There has been no material change in the Company's assessment of its sensitivity to market risk since its presentation set forth in Item 7A, "Quantitative and Qualitative Disclosures About Market Risk," in its Annual Report on Form 10-K/A for the year ended December 31, 2008.
Item 4. Controls and Procedures.
Evaluation of Disclosure Controls and Procedures In connection with the preparation of the amendment to our Annual Report on Form 10-K, our Chief Executive Officer and Chief Financial Officer have evaluated our disclosure controls and procedures (as such term is defined in Rules 13a-15(e) and 15d-15(e) under the Securities and Exchange Act of 1934, as amended (the "Exchange Act")), including the remedial actions discussed below, and have concluded that as of March 31, 2009, our disclosure controls and procedures are effective at the reasonable assurance level.


Changes in Internal Control over Financial Reporting During the quarter ended March 31, 2009, we identified a material weakness in our internal control over financial reporting as of December 31, 2008 with respect to our process of reviewing operating leases, in that we did not have effective internal controls to determine the appropriate accounting for rental escalations.

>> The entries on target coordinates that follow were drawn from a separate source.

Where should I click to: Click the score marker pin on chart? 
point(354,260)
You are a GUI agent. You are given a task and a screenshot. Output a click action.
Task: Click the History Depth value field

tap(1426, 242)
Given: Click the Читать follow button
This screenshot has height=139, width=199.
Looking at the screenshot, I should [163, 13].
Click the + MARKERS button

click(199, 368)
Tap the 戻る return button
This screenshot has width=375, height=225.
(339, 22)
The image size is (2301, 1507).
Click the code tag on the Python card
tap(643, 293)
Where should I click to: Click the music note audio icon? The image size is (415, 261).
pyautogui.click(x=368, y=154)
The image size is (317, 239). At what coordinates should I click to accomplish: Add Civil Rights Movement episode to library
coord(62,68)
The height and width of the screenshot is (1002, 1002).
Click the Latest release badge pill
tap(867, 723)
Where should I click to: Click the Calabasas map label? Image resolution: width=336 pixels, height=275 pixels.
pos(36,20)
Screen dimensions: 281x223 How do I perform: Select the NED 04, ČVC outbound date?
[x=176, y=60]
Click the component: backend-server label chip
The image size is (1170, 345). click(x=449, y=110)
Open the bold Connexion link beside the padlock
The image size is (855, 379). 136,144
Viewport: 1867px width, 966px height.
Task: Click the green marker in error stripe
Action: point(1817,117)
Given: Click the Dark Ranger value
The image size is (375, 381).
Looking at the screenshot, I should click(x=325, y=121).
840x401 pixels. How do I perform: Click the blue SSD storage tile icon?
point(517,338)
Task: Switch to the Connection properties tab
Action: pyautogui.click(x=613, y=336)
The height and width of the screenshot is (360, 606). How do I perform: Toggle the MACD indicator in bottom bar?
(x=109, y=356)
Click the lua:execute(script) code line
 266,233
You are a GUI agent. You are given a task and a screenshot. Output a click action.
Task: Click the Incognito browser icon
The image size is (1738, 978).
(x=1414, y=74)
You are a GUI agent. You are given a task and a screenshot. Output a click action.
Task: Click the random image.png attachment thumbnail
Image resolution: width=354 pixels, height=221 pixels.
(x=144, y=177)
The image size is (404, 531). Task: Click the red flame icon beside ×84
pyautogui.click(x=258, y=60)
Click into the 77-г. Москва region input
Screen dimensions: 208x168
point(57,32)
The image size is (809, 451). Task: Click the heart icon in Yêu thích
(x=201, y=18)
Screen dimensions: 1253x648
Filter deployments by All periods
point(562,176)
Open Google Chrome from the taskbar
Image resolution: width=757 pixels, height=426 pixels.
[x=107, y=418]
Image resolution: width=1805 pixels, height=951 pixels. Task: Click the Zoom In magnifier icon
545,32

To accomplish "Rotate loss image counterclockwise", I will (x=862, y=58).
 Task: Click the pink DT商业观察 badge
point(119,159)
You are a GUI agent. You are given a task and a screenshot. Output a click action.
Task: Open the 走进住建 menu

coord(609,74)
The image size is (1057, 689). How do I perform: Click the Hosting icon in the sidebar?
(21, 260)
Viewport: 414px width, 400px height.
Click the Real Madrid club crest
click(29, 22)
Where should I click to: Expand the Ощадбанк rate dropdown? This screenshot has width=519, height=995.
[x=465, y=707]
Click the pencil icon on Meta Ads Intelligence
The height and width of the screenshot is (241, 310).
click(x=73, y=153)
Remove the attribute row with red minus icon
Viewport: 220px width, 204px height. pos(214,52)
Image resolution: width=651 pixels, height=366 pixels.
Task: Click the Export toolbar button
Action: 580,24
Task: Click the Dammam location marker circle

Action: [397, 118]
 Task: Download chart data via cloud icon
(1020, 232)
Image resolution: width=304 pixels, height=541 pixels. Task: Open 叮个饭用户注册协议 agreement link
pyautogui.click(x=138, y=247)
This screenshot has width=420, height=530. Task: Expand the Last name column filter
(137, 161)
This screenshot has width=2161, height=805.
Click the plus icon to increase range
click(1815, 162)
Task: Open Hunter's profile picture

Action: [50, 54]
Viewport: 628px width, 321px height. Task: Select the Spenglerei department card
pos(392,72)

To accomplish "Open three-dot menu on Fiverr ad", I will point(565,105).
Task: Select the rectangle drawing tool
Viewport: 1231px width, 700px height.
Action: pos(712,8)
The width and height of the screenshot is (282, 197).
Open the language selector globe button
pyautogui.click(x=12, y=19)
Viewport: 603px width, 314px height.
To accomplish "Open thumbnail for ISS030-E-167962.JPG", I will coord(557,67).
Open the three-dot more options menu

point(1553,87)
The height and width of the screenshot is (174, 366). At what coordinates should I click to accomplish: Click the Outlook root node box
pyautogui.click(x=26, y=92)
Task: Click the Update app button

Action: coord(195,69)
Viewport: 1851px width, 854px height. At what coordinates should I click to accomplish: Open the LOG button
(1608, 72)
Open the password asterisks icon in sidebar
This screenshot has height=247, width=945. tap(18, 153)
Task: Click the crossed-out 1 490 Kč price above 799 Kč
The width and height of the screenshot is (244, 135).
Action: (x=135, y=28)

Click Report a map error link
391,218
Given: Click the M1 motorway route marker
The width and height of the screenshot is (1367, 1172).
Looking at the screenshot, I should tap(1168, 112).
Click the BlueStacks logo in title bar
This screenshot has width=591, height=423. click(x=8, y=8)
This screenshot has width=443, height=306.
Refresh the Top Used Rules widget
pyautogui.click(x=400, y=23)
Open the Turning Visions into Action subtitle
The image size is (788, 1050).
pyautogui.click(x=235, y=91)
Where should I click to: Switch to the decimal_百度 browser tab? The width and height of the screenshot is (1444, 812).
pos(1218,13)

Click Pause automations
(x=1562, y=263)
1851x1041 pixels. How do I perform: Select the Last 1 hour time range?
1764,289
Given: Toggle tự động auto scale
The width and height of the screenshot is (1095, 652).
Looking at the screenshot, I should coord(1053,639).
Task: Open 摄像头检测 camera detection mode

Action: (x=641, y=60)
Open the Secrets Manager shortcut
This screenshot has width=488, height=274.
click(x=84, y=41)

As previously disclosed in Amendment No. 1 to our 2008 Annual Report on Form 10-K, as a result of this material weakness, we modified our control procedures with respect to the review and documentation for leases entered into, which remediated the related internal control weakness. This change materially affected our internal control over financial reporting with respect to our process for reviewing operating leases.